• Written problem
Reproduce the text below on Delegate and Elevate word for word, from its first line to its last.

What is Delegate and Elevate?
Delegate and Elevate™ is the EOS® tool that helps leaders identify which activities they should keep doing and which they should delegate. Every leader maps their activities into four quadrants based on two questions: do I love or hate it, and am I great or not great at it? The goal is to spend the majority of your time in the top two quadrants (Love/Great and Like/Good) and delegate the bottom two. EOS teaches that a minimum of 80 percent of your boss-related activities should land in the top two quadrants.
Delegate and Elevate is how leaders free themselves to focus on the work they do best and unlock the next level of growth for their company.
Why Delegate and Elevate exists
As companies grow, the leader becomes the bottleneck. Every founder eventually reaches a point where they are doing the work of five people and none of it well.
The instinct is to work harder. The right answer is to delegate.
But most leaders delegate wrong. They delegate the work they hate most, regardless of whether they are good at it. They keep the work they are good at even when they hate it. They cling to roles they should have given up three years ago.
Delegate and Elevate fixes this by forcing a structured decision. Two questions per activity. Four quadrants. A clear path to freedom.
The four quadrants
Every activity you do falls into one of four quadrants based on two axes:
- Vertical axis: Love it vs. Do not love it
- Horizontal axis: Great at it vs. Not great at it
Quadrant 1: Love and Great
This is your Unique Ability. The work that energizes you and that you do better than almost anyone. The work you would do for free if you could.

• Supplied material
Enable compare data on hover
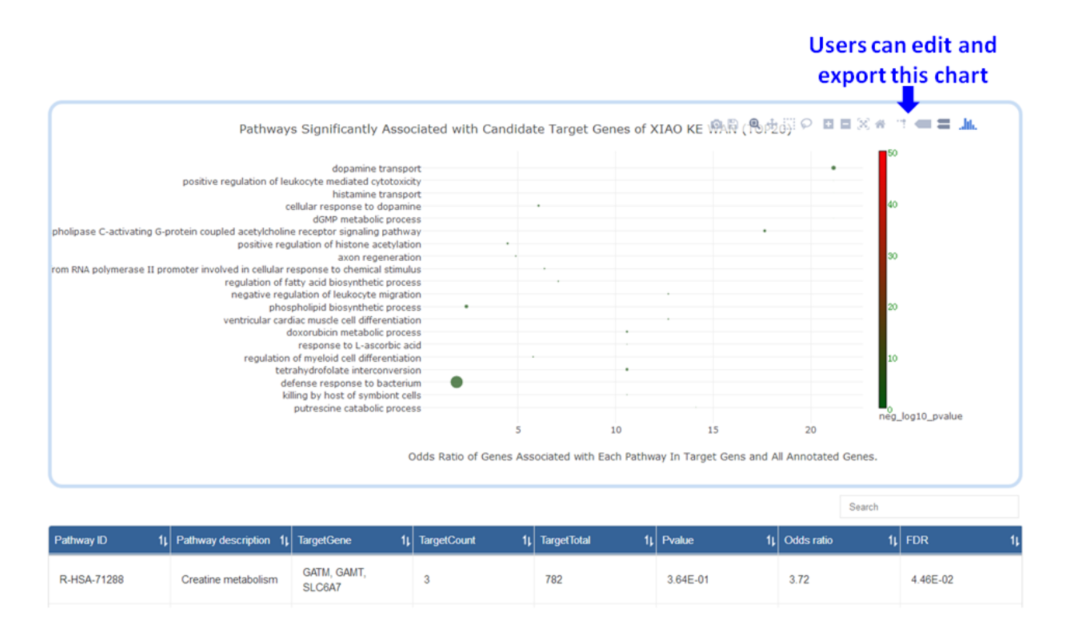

• Completed exercise
What is Delegate and Elevate?
Delegate and Elevate™ is the EOS® tool that helps leaders identify which activities they should keep doing and which they should delegate. Every leader maps their activities into four quadrants based on two questions: do I love or hate it, and am I great or not great at it? The goal is to spend the majority of your time in the top two quadrants (Love/Great and Like/Good) and delegate the bottom two. EOS teaches that a minimum of 80 percent of your boss-related activities should land in the top two quadrants.
Delegate and Elevate is how leaders free themselves to focus on the work they do best and unlock the next level of growth for their company.
Why Delegate and Elevate exists
As companies grow, the leader becomes the bottleneck. Every founder eventually reaches a point where they are doing the work of five people and none of it well.
The instinct is to work harder. The right answer is to delegate.
But most leaders delegate wrong. They delegate the work they hate most, regardless of whether they are good at it. They keep the work they are good at even when they hate it. They cling to roles they should have given up three years ago.
Delegate and Elevate fixes this by forcing a structured decision. Two questions per activity. Four quadrants. A clear path to freedom.
The four quadrants
Every activity you do falls into one of four quadrants based on two axes:
- Vertical axis: Love it vs. Do not love it
- Horizontal axis: Great at it vs. Not great at it
Quadrant 1: Love and Great
This is your Unique Ability. The work that energizes you and that you do better than almost anyone. The work you would do for free if you could.